Monday, February 08, 2010
A Hellish Prebiosis
But what came before it all? When did life arise in the Archean geologic eon? Better yet, where did it arise? The traditional school says that life arose in a warm little pond full of prebiologic precursors. Up until the 1990s, there was no other school of thought. With the discovery in the 1970's of deep sea hydrothermal vents and their continuing analysis, an alternative school of thought arose. One that suggested that hydrothermal vents were the birthplace of early life. (I am a member of that school of thought.) This article suggests that early life arose in a particular type of hydrothermal vents, alkaline hydrothermal vents that have chemical gradients to support a proton driving force for the production of energy. This protonmotive force exists in bacteria, choroplasts, and mitochondria, and is called chemiosmosis, the production of a selective ion gradient (hydrogen protons from water molecules) across a semipermeable membrane.
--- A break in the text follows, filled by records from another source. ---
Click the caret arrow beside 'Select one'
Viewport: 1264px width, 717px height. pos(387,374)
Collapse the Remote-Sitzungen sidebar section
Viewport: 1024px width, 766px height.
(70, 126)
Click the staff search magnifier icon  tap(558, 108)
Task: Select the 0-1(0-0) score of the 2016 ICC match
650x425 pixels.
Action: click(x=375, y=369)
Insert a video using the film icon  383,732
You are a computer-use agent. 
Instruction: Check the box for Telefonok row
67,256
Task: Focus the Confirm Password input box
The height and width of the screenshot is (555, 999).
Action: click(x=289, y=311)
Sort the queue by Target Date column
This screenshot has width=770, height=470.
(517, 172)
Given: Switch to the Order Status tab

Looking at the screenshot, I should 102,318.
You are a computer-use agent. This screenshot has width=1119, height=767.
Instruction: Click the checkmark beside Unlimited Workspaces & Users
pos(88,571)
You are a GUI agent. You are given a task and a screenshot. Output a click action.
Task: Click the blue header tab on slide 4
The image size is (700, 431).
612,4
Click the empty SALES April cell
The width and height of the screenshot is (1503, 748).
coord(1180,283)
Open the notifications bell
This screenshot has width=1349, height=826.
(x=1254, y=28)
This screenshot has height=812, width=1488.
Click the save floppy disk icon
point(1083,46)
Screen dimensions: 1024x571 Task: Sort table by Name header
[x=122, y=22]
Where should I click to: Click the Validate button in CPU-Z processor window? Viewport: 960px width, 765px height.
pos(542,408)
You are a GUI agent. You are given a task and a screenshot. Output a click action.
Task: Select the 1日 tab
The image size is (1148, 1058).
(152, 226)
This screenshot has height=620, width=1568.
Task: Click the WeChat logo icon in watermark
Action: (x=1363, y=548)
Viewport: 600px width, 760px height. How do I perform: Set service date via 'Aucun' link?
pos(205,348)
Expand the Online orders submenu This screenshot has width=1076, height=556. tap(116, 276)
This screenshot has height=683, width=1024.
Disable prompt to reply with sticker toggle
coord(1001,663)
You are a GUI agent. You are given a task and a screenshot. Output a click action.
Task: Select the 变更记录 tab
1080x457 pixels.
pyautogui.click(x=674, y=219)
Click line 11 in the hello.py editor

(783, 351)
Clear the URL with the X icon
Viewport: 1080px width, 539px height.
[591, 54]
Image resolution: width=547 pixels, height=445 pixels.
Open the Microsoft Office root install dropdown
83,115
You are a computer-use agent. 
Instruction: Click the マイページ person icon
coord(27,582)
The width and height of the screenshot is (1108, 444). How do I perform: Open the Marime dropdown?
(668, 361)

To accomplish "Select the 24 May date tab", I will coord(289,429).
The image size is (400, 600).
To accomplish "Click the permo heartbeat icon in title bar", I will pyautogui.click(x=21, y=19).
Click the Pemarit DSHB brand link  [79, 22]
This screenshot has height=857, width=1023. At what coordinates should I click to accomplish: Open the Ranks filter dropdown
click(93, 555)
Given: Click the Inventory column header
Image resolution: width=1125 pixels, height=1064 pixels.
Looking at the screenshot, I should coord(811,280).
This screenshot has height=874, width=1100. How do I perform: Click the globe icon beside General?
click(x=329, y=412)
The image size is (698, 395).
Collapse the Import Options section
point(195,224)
I'm sure that the debate is just getting interesting, but perhaps one day the textbooks will be rewritten to suggest that the first life arose in what we mesophiles would call an underwater hell.
Labels: hydrothermal prebiotic origins
this blog is cool
and i like to read this blog every day
hey please send an e mail to me
Even to me, a non-biochemist, the alkaline hydrothermal vents theory sounds plausable.